[Date Prev][Date Next][Thread Prev][Thread Next][Date Index][Thread Index]

Re: Injection-Date and reinjection



In <87fyayf8fc.fsf@xxxxxxxxxxxxxxxxxxxxx> Russ Allbery <rra@xxxxxxxxxxxx> writes:

>First, one issue that's *not* directly part of this.  Even if we keep the
>current USEPRO method, we need to have a staleness check on the Date
>header field at injection.

Well there we have the first major disagreement. The whole point of
introducing Injection-Date was to remove the need for staleness checks
based on Date (except in cases where older software had not provided an
Injection-Date).

The Date header now indicates when the article was composed (following RFC
2822), so it can arise that the poster carries it around on his laptop for
several days before it actually gets injected. That could reasonably be a
week later (whereas Russ proposes to declare it stale after 72 hours,
which is far too short). Maybe even a fortnight if he writes the article
and then goes off on holiday for two weeks and omits to dialin to his
server before he goes.

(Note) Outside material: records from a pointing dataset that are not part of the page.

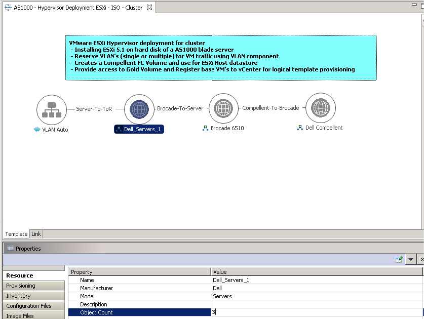Click the Dell_Servers_1 globe node icon

pyautogui.click(x=139, y=109)

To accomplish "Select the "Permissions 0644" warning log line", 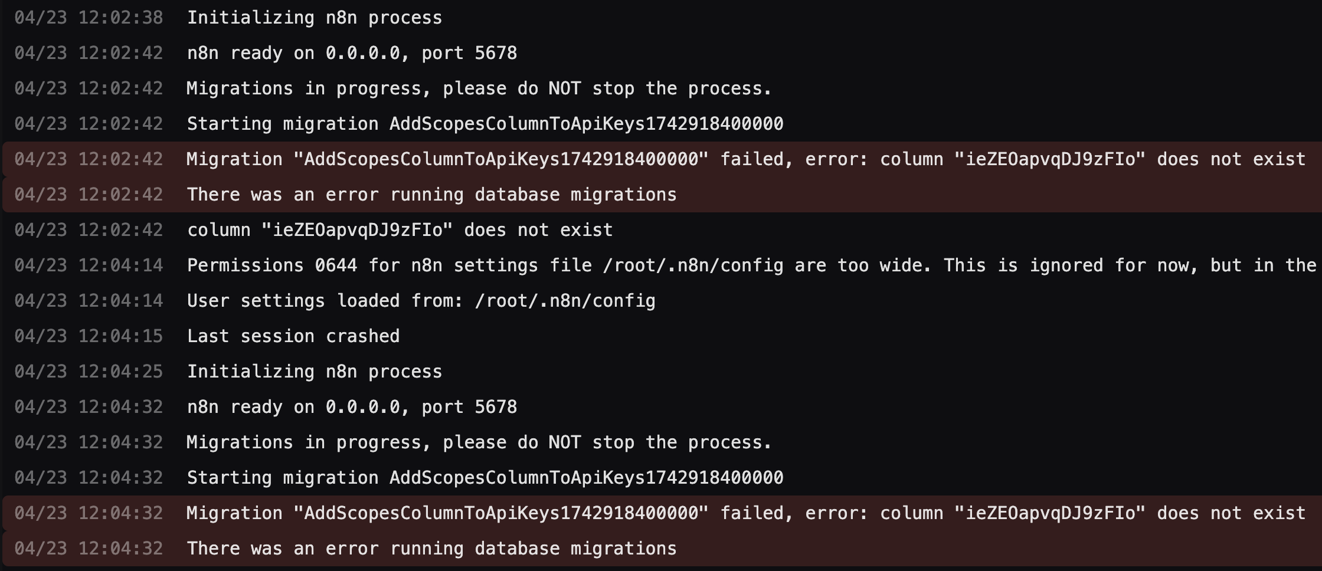I will 661,265.
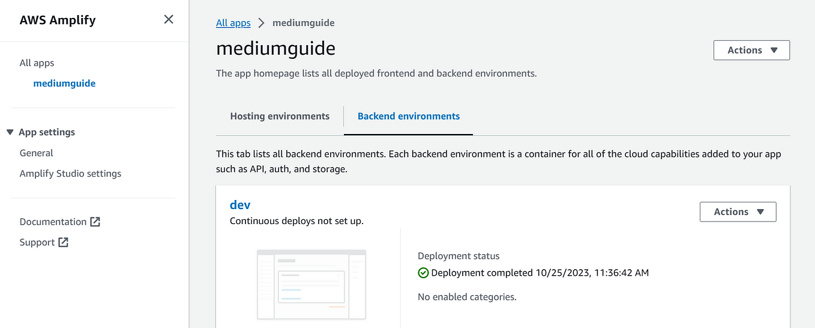Click breadcrumb chevron after All apps
The height and width of the screenshot is (328, 815).
(x=261, y=23)
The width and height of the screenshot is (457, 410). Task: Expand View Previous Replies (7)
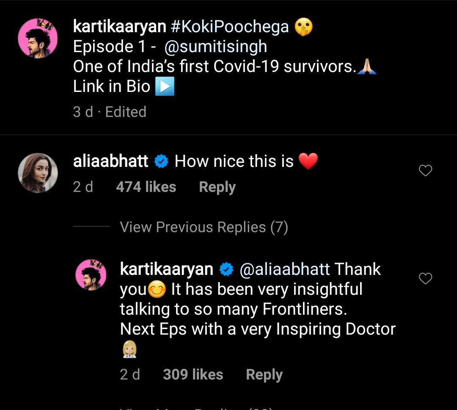[x=204, y=227]
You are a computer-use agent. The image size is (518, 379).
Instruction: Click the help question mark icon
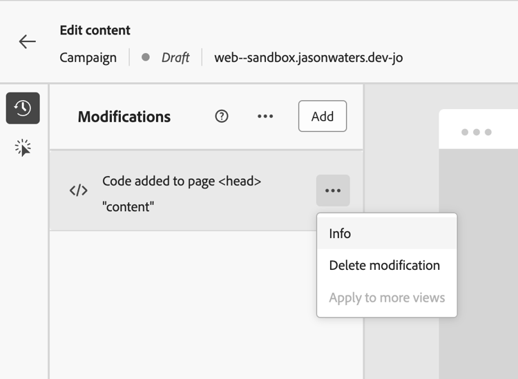pyautogui.click(x=222, y=116)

Clearly, leaving it for several months would be
stupid, but such timing issues are a matter of sensible practice, and not
a matter for the protocol.

>  We can't make a single leap to allowing stale
>Date header fields from not having any Injection-Date header field since
>most existing software is going to ignore the Injection-Date header field
>entirely and impose staleness checks on Date after injection.  Therefore,
>an article with a stale Date is going to propagate very poorly, and
>accepting such an article just to let it be dropped silently later by most
>of the Netnews network would be a poor interoperability choice.

OK, so let it propagate poorly. In fact, I don't think its propagation
will be all that bad. For sure, the fast transit backbone may decline it,
but it will still flood its way through the system via serving agents with
normal expiry times. I would have expected it to have reached most sites
within one day. And as Injection-Date becomes more widely implemented,
things will of course get better.

But this is a thing that is easily testable. I have just posted a series
of articles "1 day stale", "2 days stale" up to "9 days stale" to
misc.test, and I will see what the autoresponders tell me (and it would be
useful for members of this list to look out for them also). I expect to
see some long and unusual Paths for the staler ones, but I expect them
all to arrive eventually. We shall see.

>Now, let's look at the conditions under which this situation arises.


>....  The INN
>code to permit people to inject posts via IHAVE is something I committed
>only under protest, and I'm entirely content to have its behavior declared
>non-comformant by a standard.  It is a *very* specialized configuration
>for strange cases where the people involved know just what they're doing.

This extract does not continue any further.